Congrats to everyone who won and placed and a big thanks to all of the people who worked so hard to put on a terrific trial. Thanks to the judges who donated their weekend and put on exceptional tests.


----------



## JBlack (Sep 17, 2003)

Mark, Congrats on Girl's Jam!!


----------



## Mark Chase (Jul 24, 2003)

Thanks A bunch! I also want to congradulate Jessie Kent for her 2nd in the Q with Maggie! Way to go Jessie!


----------



## Goldenboy (Jun 16, 2004)

Congratulations to Jeff & Cali. Winning a 60 dog Q is quite an achievement!


----------



## thunderdan (Oct 14, 2003)

anyone know the other placements in the open.

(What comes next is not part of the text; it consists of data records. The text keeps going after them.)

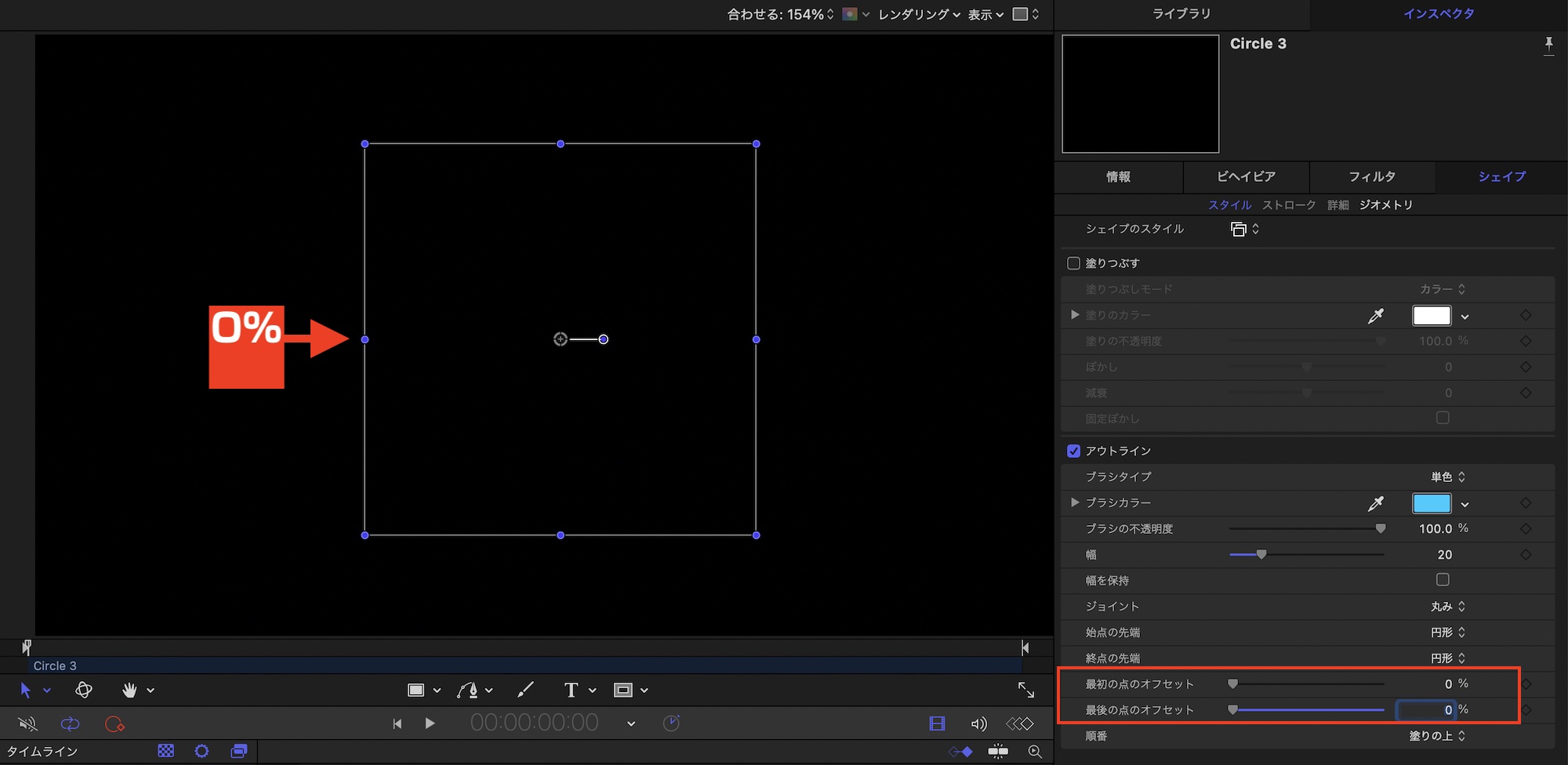Enable the 塗りつぶす checkbox
The image size is (1568, 765).
click(1074, 263)
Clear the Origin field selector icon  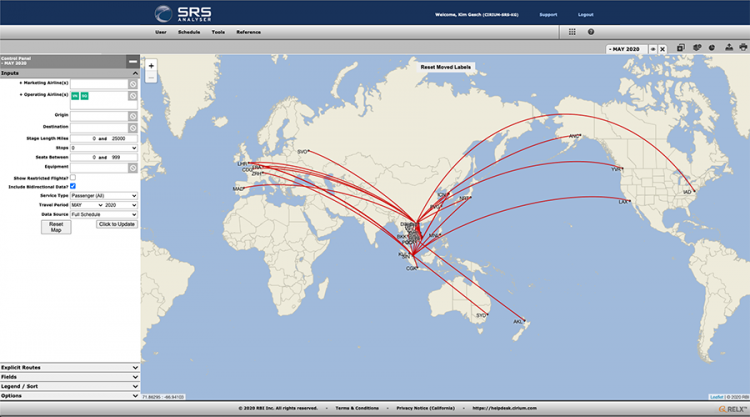[x=133, y=116]
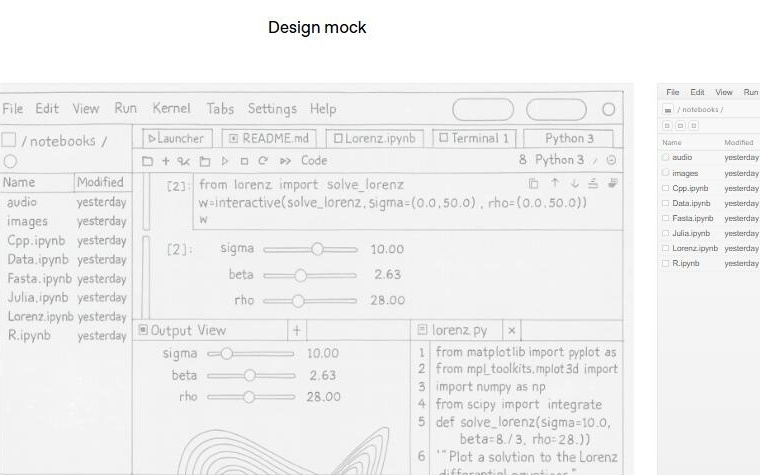Sort files by the Name column header
The image size is (760, 475).
(x=19, y=182)
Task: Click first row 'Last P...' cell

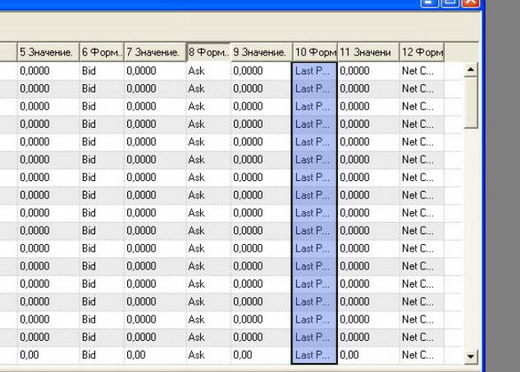Action: click(x=314, y=71)
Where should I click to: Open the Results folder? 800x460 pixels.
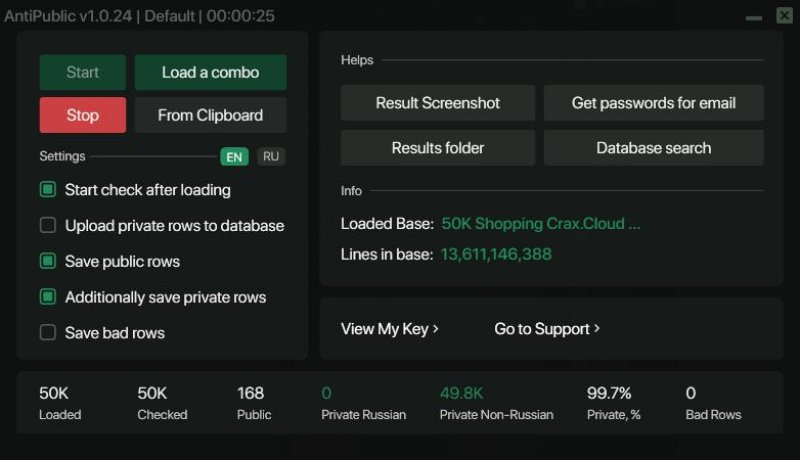point(438,148)
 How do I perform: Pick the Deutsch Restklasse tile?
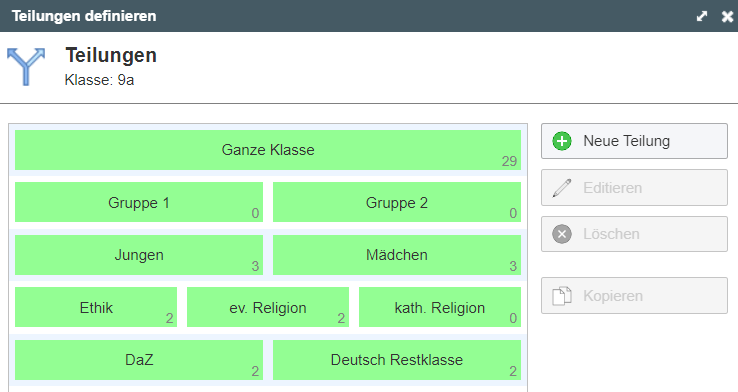click(397, 360)
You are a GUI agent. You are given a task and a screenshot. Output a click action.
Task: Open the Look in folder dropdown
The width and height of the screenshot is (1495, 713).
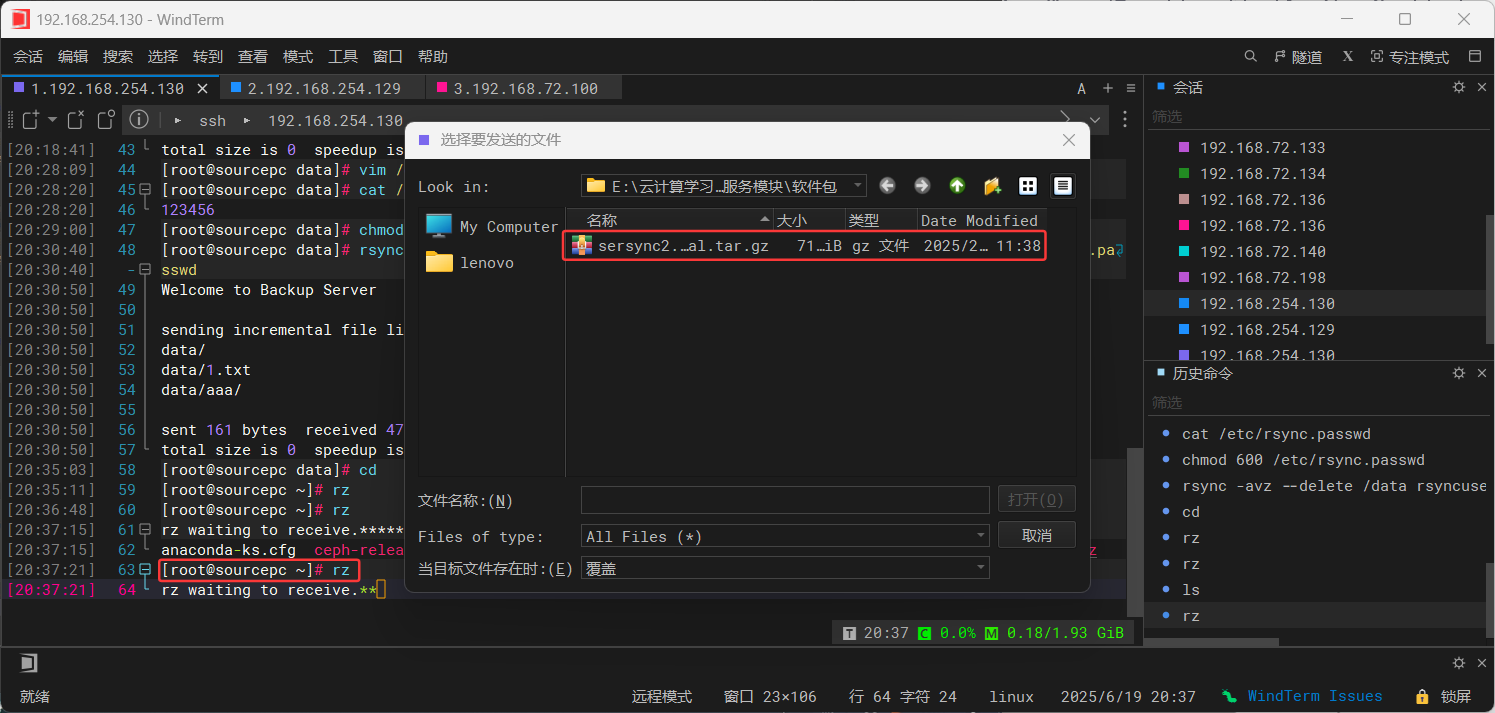pyautogui.click(x=856, y=185)
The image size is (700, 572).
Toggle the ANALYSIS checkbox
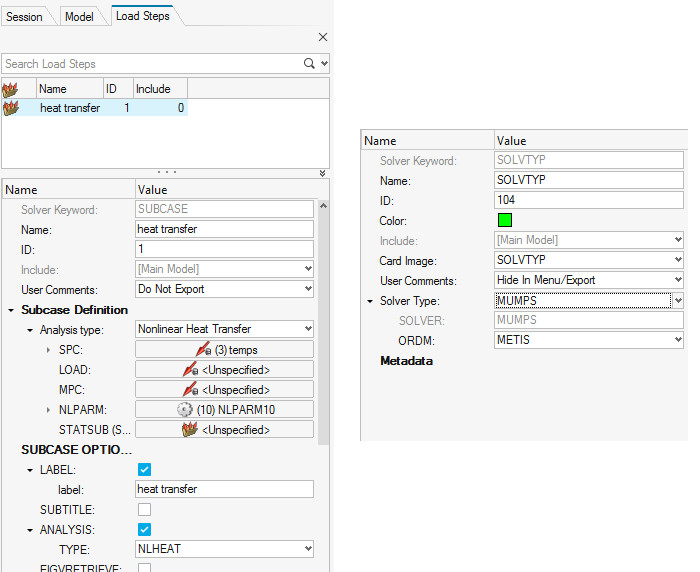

thanks for the update and congratulations to all who placed


----------



## MKaty Gutermuth (Aug 17, 2004)

Congrats to all!!! What a great weekend!! Breck has had a GREAT YEAR!!!!!


----------



## Jeffrey Bandel (Nov 24, 2003)

Congratulations to Mark Chase. His first Amateur and he finished.



Mark Chase said:


> Amateur
> 1st Chevy John Thomas
> 2nd Andrea Meisse (spelling?)
> 3rd Miss T Leo Plourde
> ...


----------



## Mark Chase (Jul 24, 2003)

Cali and Jeff ran a wonderful trial in the Q. They were both on top of their game. A well deserved and well earned QAA title.


----------



## Anthony Heath (Jan 3, 2003)

> Cali and Jeff ran a wonderful trial in the Q. They were both on top of their game. A well deserved and well earned QAA title.





> Congratulations to Mark Chase. His first Amateur and he finished.


How about you 2 quit patting each other on the back and get to work. Someone is paying you right. Goldens & Chocolates geez.
.
.
.
.
.
.
.
.
.
.
.
.
.
.
.
.
hahahahahahahahahahahahaha------------ j/k 

Congrats on a great job by the both of you and Cali, Girl, and Grady.


----------



## jeff t. (Jul 24, 2003)

thunderdan said:


> anyone know the other placements in the open.
> 
> thanks for the update and congratulations to all who placed


Results are on EE


----------



## Jay Hinton (Feb 28, 2005)

Jeff and Mark, way to go boys! Congrats on that QAA, Jeff.


----------